Dark speculation in the shower queue: could this be the end of Just So?
This delightful family arts festival, which has attracted a devoted audience of repeat attendees, is taking a year off in 2025. It will leave scores of families with no legitimate excuse to spend a weekend in a field dressed as frogs, lions or foxes next August – the Carnival of the Animals, which sees festival-goers pick a ‘tribe’ and spend the duration in costume is a central feature of Just So – but, more pressingly, next year’s hiatus raised a question mark for some at this year’s gathering about the future of this much-loved event.
“See you in 2026!” was the message from organisers Wild Rumpus at Sunday night’s festival finale, shortly before raucous headliners Bonfire Radicals took to the stage with their joyful mix of fast-paced prog-folk. The promise is that Just So will be back, full of new ideas, in two years’ time. But the 2024 programme undoubtedly felt a little thinner in places than earlier iterations of the festival, perhaps reflecting the increased costs of a post-pandemic, high-inflation world.

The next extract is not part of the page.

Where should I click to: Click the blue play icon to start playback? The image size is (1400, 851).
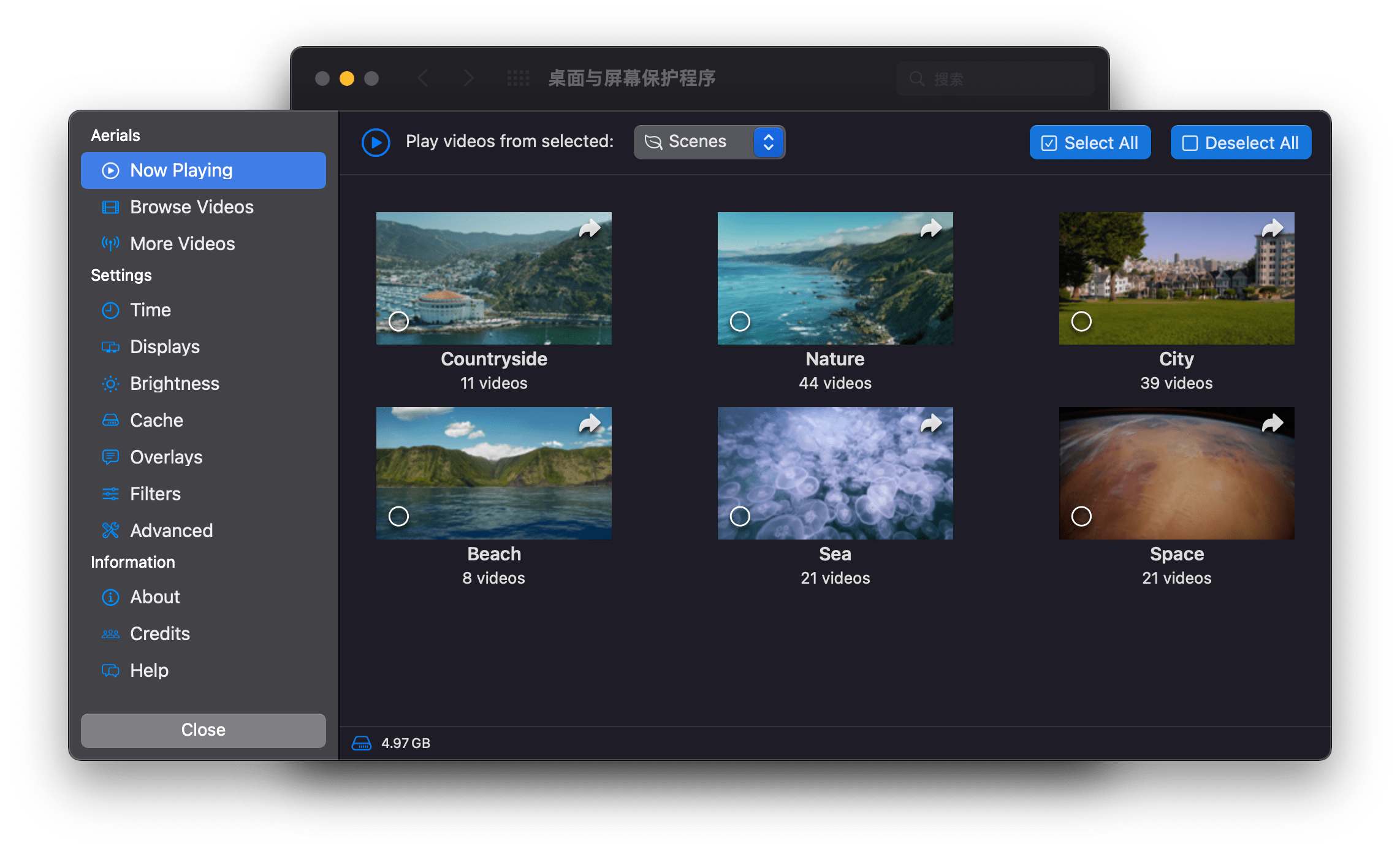(376, 142)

There was less in the way of narrative performance than in years gone by. A Selkie Story, a collaboration between Wild Rumpus and theatre company ThickSkin which was the main offering on this front, made great use of the beautiful setting around Rode Hall’s lake as a stage for promenade performance, but rather threw this away with an unduly brief script. Saturday evening in general lacked a little momentum. After Chris Bullzini’s gasp-inducing high wire performance, at times over the weekend we (on our fourth visit) felt like we were reaching for something to do rather than, as in the past, agonising between options.

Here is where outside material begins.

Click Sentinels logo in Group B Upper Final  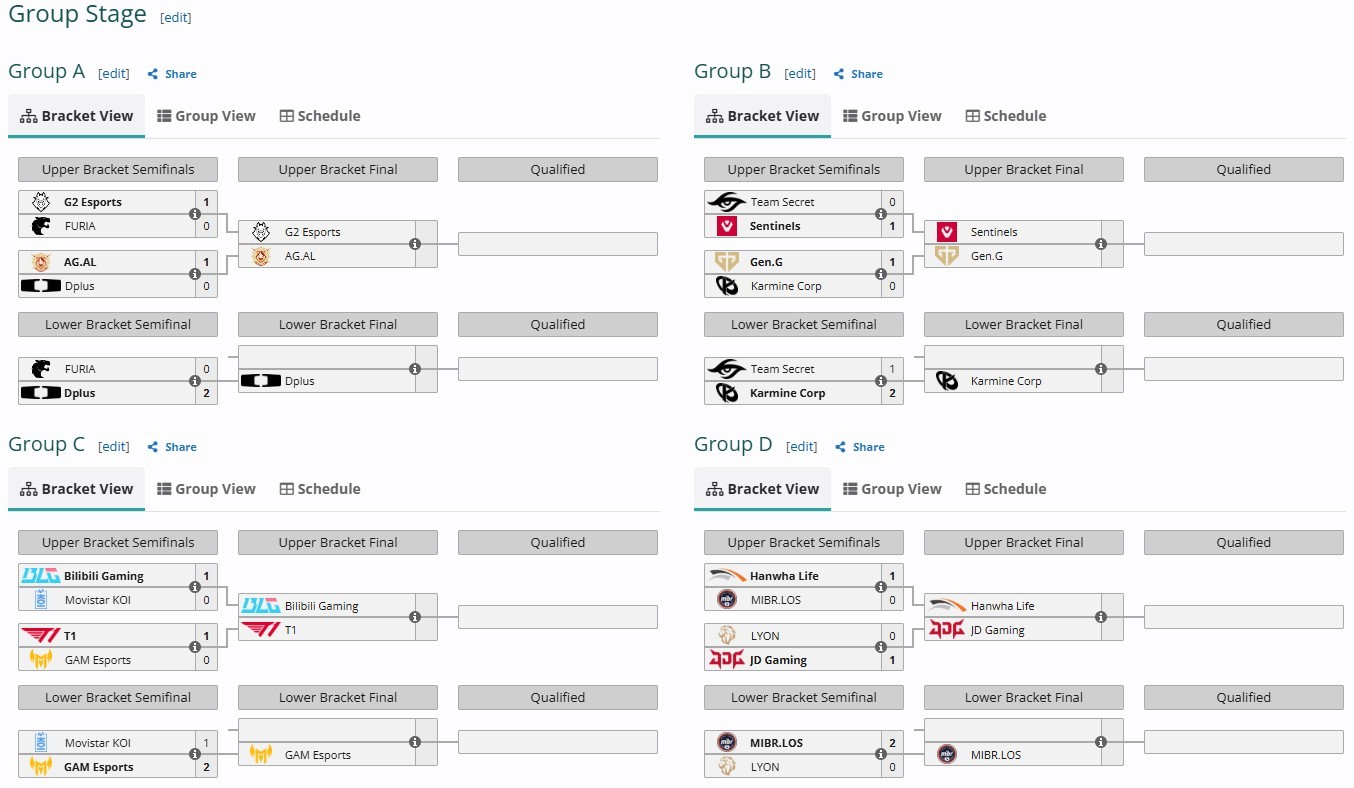click(947, 232)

Herein lies Just So’s curse as well as its blessing. For in securing the loyalty of repeat custom, it has set a high bar and entrenched expectations for itself. First-timers would not have been judging Just So 2024 by the standards of its pre-Covid self. They would likely have been marvelling at the beautiful woodland Spellbound Campfire, listening to stories and singing Scout songs with their children. Or dancing gleefully to the hugely charismatic Ríoghnach Connolly and Honeyfeet at the main Footlights stage on Friday evening, learning to dance Bhangra or swing or ceilidh, admiring the giant puppets, or marvelling at Inspirate as they brought to life the South Asian tale of Rama and Sita.
Just So in 2024 was more imaginative, warm-hearted and creative than most ways you could find to spend a family weekend, even as it looks to take time out and evolve. While some of the old stalwarts of previous years were absent, others were there with bells on. These included singer-songwriter David Gibb who, as ever, delighted his multi-generational audience with kid-friendly bangers about digging for treasure, riding tandems and disco-dancing teddies.
It’s a difficult balance to stay fresh while retaining the core of what existing fans love. There is so much creativity and commitment in the team behind Just So, and so much goodwill behind them, that they surely find that equilibrium.